▶ WHAT THE EXERCISE ASKS:
Can you write out all the records below with every "the heading" swapped for "the section title" and nothing else changed, leaving the pictures out?

▶ DATA FOR THIS TASK:
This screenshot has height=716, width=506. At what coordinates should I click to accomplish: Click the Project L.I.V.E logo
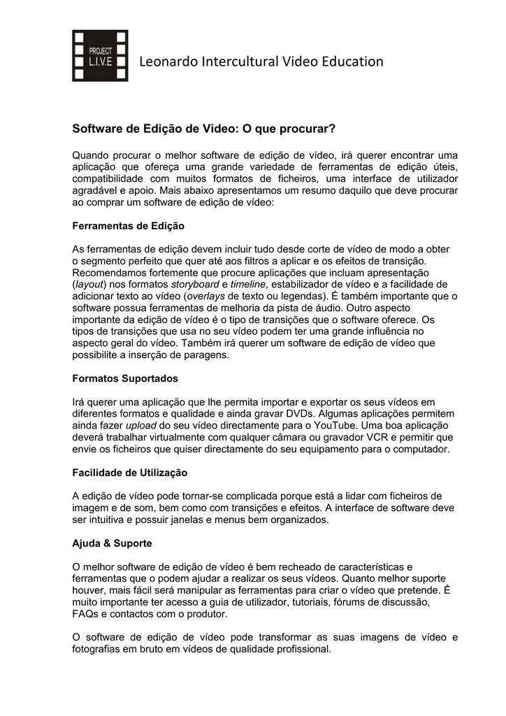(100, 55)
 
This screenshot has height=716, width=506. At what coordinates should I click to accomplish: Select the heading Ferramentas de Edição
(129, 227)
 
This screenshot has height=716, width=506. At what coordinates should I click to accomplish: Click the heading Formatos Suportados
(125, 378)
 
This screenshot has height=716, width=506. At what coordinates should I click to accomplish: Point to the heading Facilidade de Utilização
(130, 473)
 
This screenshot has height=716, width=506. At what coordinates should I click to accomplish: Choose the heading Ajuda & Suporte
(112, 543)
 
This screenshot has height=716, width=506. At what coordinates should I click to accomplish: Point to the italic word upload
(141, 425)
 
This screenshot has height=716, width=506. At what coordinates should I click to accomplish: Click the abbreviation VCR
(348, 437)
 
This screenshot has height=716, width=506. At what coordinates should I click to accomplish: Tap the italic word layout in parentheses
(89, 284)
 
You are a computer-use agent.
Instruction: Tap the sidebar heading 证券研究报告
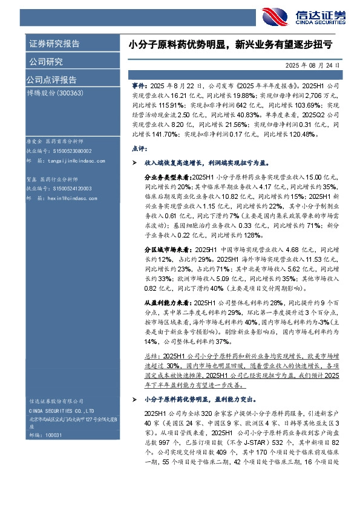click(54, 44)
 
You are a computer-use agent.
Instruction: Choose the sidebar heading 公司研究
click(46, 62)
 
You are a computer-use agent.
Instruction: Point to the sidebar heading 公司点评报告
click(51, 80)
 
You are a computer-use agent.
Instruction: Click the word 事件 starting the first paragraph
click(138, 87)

▶ RESPONSE TO THIS EXERCISE:
This screenshot has height=716, width=506. At what coordinates should I click to accomplish: Click the Project L.I.V.E logo
(100, 55)
 
This screenshot has height=716, width=506. At what coordinates should I click to accomplish: Select the section title Ferramentas de Edição
(129, 227)
 
This screenshot has height=716, width=506. At what coordinates should I click to accomplish: Click the section title Formatos Suportados
(125, 378)
 
This screenshot has height=716, width=506. At what coordinates should I click to accomplish: Point to the section title Facilidade de Utilização
(130, 473)
 
This screenshot has height=716, width=506. At what coordinates should I click to accomplish: Choose the section title Ajuda & Suporte
(112, 543)
 
This screenshot has height=716, width=506. At what coordinates should I click to accomplish: Point to the italic word upload
(141, 425)
 
This screenshot has height=716, width=506. At what coordinates should I click to accomplish: Click the abbreviation VCR
(348, 437)
 
This screenshot has height=716, width=506. At what coordinates should I click to accomplish: Tap the italic word layout in parentheses
(89, 284)
 
You are a computer-use agent.
Instruction: Tap the sidebar heading 证券研究报告
click(54, 44)
 
You are a computer-use agent.
Instruction: Choose the sidebar heading 公司研究
click(46, 62)
 
You are a computer-use agent.
Instruction: Point to the sidebar heading 公司点评报告
click(51, 80)
 
You are a computer-use agent.
Instruction: Click the word 事件 starting the first paragraph
click(138, 87)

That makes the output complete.